*The task*:
From the line with "Image resolution: width=1366" up to and including the line with "click(318, 46)", rewrite the material with "button" in place of "icon", changing nothing else and leaving out the pictures.

*Data lines*:
──────────────────────────────

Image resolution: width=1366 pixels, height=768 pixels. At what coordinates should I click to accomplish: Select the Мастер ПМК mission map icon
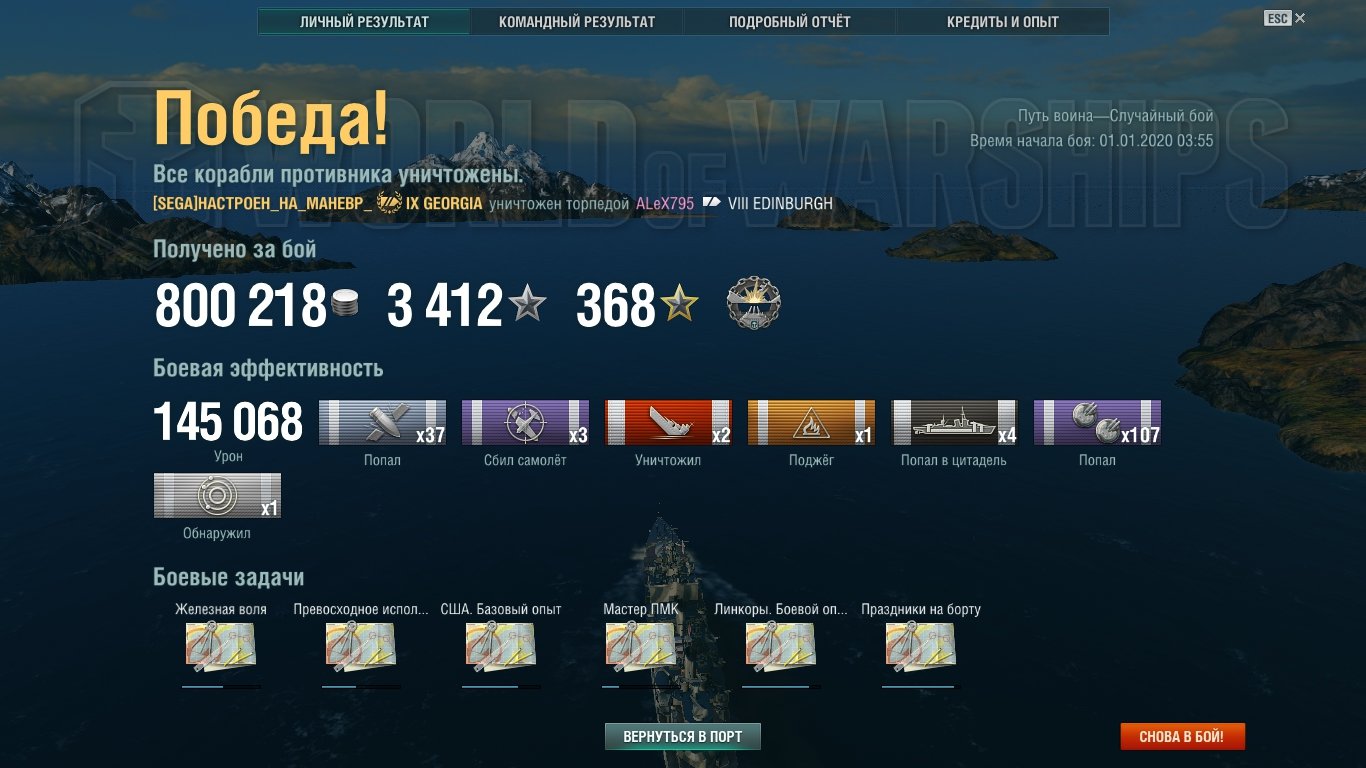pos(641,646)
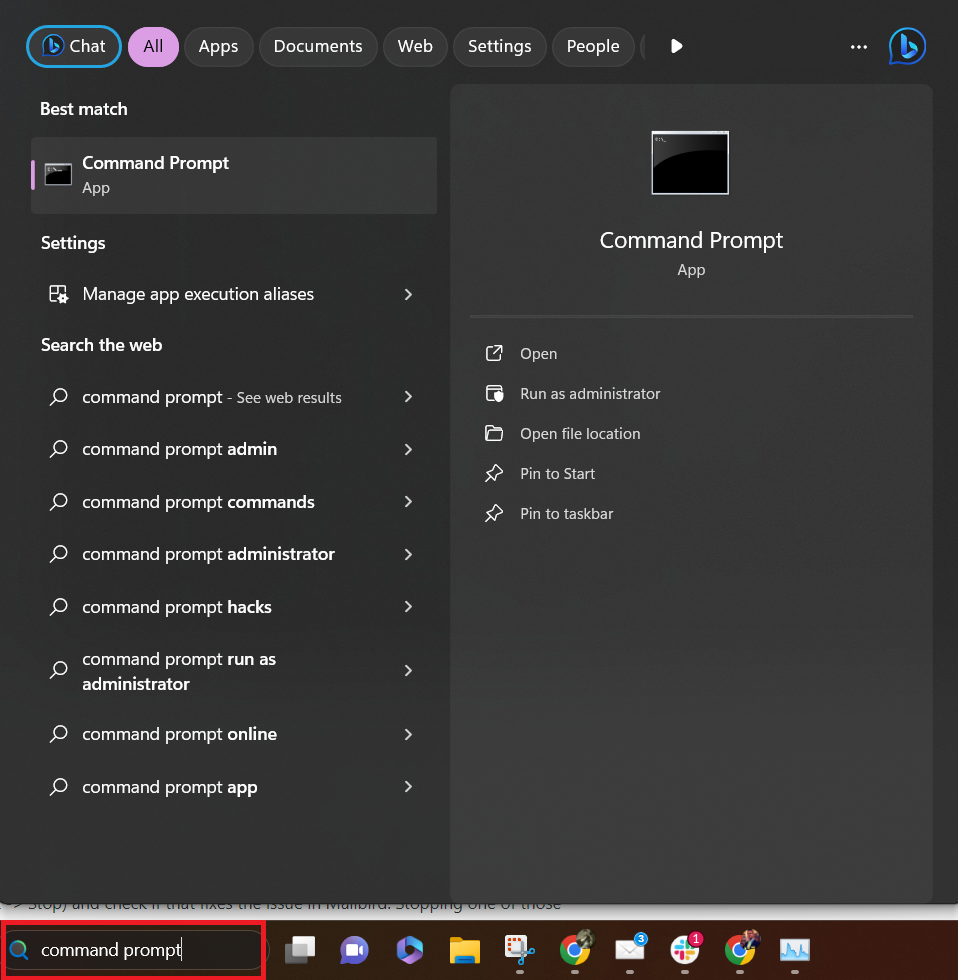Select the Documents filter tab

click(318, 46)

──────────────────────────────

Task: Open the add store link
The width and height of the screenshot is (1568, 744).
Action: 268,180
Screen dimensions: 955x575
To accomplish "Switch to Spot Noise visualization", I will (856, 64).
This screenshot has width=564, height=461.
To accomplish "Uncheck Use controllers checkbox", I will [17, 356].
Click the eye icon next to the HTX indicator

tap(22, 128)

──────────────────────────────

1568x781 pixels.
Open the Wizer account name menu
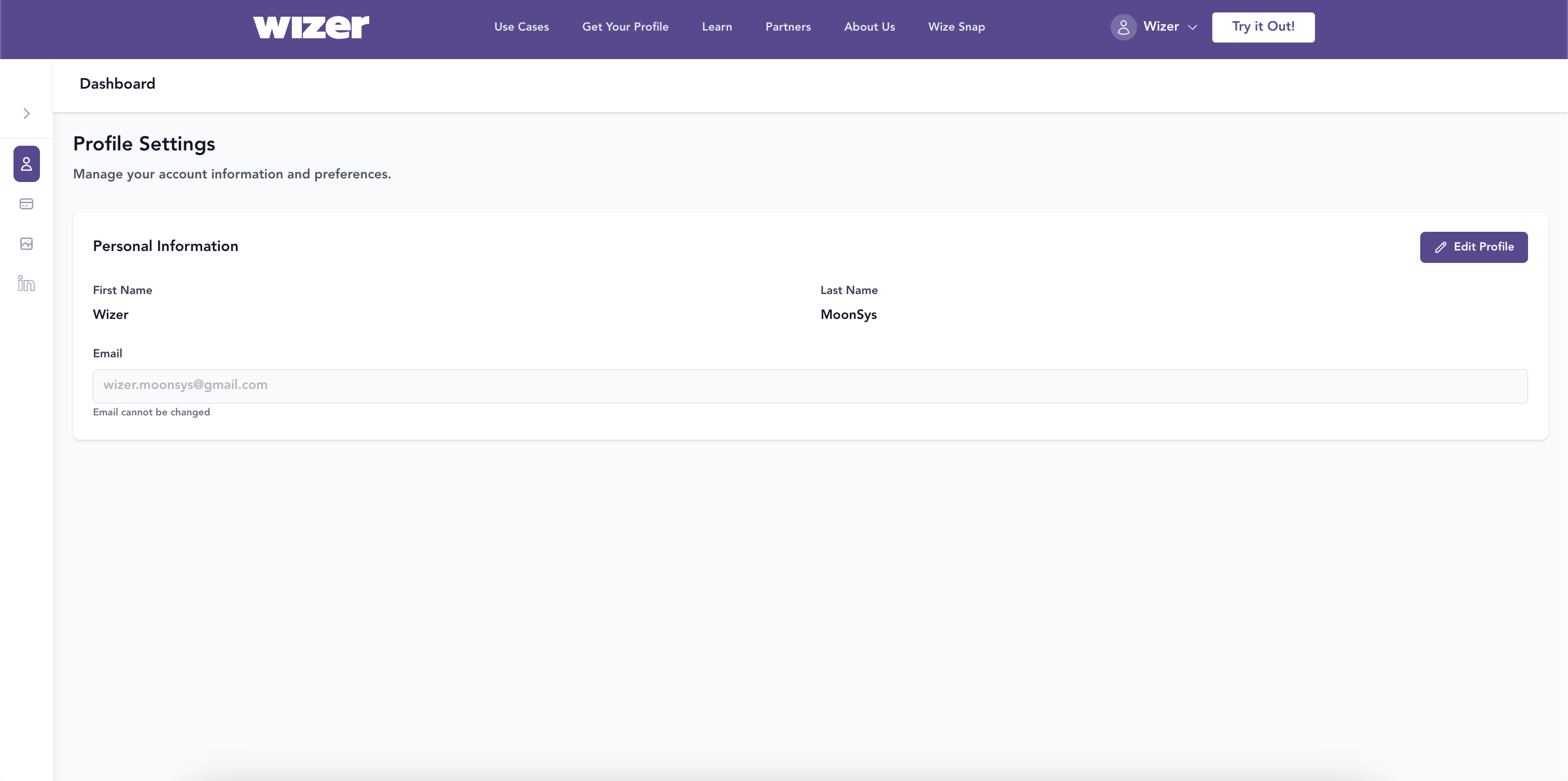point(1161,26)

──────────────────────────────

*Answer below*:
Image resolution: width=1366 pixels, height=768 pixels. At what coordinates should I click to accomplish: Select the Мастер ПМК mission map button
pos(641,646)
Select the Documents filter tab

click(318, 46)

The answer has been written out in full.